Washington Department of Corrections ended solitary confinement on Sept. 16 to focus on humane treatment of inmates.

WASHINGTON, USA — The Washington State Department of Corrections (DOC) will no longer use disciplinary segregation as a punishment in state facilities.

The DOC has been reviewing the disciplinary process for inmates looking for ways to make improvements to the systems in place. After reviewing state data, they came to the conclusion that disciplinary segregation, has not been proven effective for ending problematic behaviors. 

The ending of disciplinary segregation began statewide on Sept. 16. DOC Secretary Cheryl Strange called the decision to end the practice of confinement a "historic moment for the department."

“This is definitely a key step in becoming a human-centered organization," Strange said. "The science is clear on this and the science says stop doing it.”

A 2018 study done by the Southern Poverty Law Center showed that excessive use of restrictive housing can harm the physical and mental health of people held in isolation. The harmful effects of isolation can have long-lasting effects that reach after their release that makes it harder to successfully re-enter the community.  

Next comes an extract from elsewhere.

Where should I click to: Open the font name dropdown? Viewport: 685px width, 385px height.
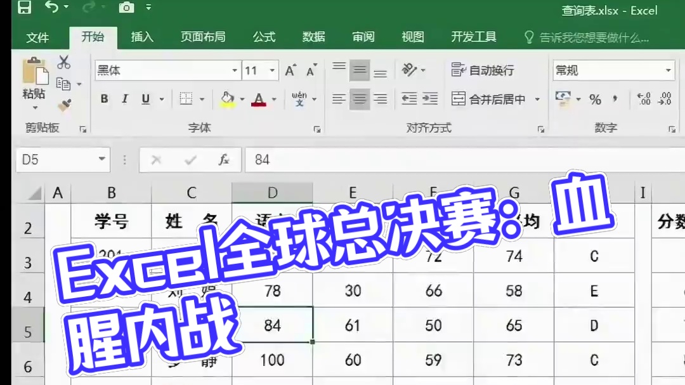coord(234,70)
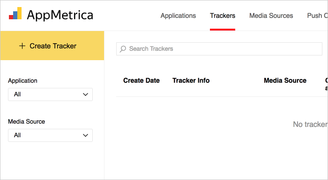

Washington Governor Jay Inslee applauded the decision as taking steps to make state prisons safer and more humane.  

"Disciplinary segregation has been proven to be ineffective in our state correctional facilities and ending their practice as a form of discipline is the right thing to do,” Gov. Jay Inslee said.

The DOC clarified that the correct term for the practice it has ended is "disciplinary segregation" rather than "solitary confinement". This story has been updated to reflect that change.